On a makeshift nightstand next to his mattress that sat on a matted carpeted floor was a three inch section of fast food straw with various chemicals caked to its innards. It was the only remnant of the various powders he had inhaled the night before. He stared down at his pale feet that peaked out from the lone blanket covering the rest of his body. The feet were the color of a dead man and all that was missing was the toe tag. One of these days he would not wake up and it would be sooner than later at this rate, that much even he could comprehend. He could not be sure how all this had happened; he just knew he didn’t know how to escape.
It wasn’t depression necessarily-it was something more self-destructive, deeper and darker that was fueling his behavior. There was something that had slowly been growing inside his head, wrapping tentacles of hatred and confusion around his self-assurance. It was a debilitating and crippling process and one that felt out of his control. An animal, a creature, a monster the caliber of children’s tales was taking up occupancy without paying rent. Rather it was charging a toll.
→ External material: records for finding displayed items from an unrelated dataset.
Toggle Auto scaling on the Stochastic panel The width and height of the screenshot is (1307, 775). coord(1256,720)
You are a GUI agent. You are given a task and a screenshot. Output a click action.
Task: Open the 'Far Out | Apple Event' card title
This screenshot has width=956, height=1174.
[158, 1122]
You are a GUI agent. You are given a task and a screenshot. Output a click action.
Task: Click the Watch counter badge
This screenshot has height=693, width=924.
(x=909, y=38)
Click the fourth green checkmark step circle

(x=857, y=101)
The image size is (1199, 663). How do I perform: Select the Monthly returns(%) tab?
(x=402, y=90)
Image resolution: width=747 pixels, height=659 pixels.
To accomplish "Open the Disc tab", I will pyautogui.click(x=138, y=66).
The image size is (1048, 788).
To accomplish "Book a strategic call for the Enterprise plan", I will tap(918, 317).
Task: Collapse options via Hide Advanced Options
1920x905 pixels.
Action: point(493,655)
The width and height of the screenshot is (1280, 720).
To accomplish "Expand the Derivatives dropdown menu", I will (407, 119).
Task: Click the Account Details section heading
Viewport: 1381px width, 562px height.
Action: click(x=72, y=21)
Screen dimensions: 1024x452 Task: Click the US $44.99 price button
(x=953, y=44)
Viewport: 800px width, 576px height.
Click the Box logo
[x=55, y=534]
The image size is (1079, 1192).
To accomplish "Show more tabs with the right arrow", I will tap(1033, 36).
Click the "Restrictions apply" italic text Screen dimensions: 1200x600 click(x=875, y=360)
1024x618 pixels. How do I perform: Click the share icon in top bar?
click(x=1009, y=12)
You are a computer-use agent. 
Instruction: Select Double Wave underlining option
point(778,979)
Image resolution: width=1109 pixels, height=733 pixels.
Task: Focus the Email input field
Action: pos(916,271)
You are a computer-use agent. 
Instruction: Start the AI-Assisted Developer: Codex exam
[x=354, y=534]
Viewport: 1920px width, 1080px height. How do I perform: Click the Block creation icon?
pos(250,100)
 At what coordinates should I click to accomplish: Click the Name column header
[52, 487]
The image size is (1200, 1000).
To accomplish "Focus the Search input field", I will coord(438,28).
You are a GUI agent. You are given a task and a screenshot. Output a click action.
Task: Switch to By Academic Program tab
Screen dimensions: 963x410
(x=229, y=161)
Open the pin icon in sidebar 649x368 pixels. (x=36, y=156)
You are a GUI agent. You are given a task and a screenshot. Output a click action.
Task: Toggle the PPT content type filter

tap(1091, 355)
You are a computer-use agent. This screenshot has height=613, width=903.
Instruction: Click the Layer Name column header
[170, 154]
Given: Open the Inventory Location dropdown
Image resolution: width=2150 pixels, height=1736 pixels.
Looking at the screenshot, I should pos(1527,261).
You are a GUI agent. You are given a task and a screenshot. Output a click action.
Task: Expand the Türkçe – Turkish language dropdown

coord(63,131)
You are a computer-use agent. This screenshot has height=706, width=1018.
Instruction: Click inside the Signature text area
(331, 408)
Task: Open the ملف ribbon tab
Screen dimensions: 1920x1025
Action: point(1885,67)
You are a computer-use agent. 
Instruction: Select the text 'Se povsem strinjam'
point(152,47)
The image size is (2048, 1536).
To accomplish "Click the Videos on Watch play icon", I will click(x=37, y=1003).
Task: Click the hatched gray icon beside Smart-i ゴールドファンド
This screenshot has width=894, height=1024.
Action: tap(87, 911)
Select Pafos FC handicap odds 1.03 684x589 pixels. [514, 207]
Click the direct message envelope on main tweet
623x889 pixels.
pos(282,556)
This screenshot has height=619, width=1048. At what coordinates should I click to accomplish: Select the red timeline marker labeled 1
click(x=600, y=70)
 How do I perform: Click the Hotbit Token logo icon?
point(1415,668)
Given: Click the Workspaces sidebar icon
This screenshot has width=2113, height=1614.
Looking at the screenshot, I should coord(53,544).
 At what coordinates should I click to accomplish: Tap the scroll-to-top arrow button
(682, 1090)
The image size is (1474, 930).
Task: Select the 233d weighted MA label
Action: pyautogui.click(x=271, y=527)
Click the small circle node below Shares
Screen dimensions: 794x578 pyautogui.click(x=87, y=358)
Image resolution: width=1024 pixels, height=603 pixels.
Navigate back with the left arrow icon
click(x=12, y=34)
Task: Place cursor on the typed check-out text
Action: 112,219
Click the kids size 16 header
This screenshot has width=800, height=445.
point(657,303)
Of course he was depressed. How could he not be? The world was so empty and cruel. It had beaten him down in the prime of his life. There was no way he stood a fighting chance if one more thing broke wrong. But it wasn’t true depression because if it was all the doctors would have fixed it by now, right? The Zoloft, Effexor, Paxil, Prozac, Welbutrin, Celexa, Xanex, and Ativan would have absorbed it, absolving him from this ever encompassing dull pain.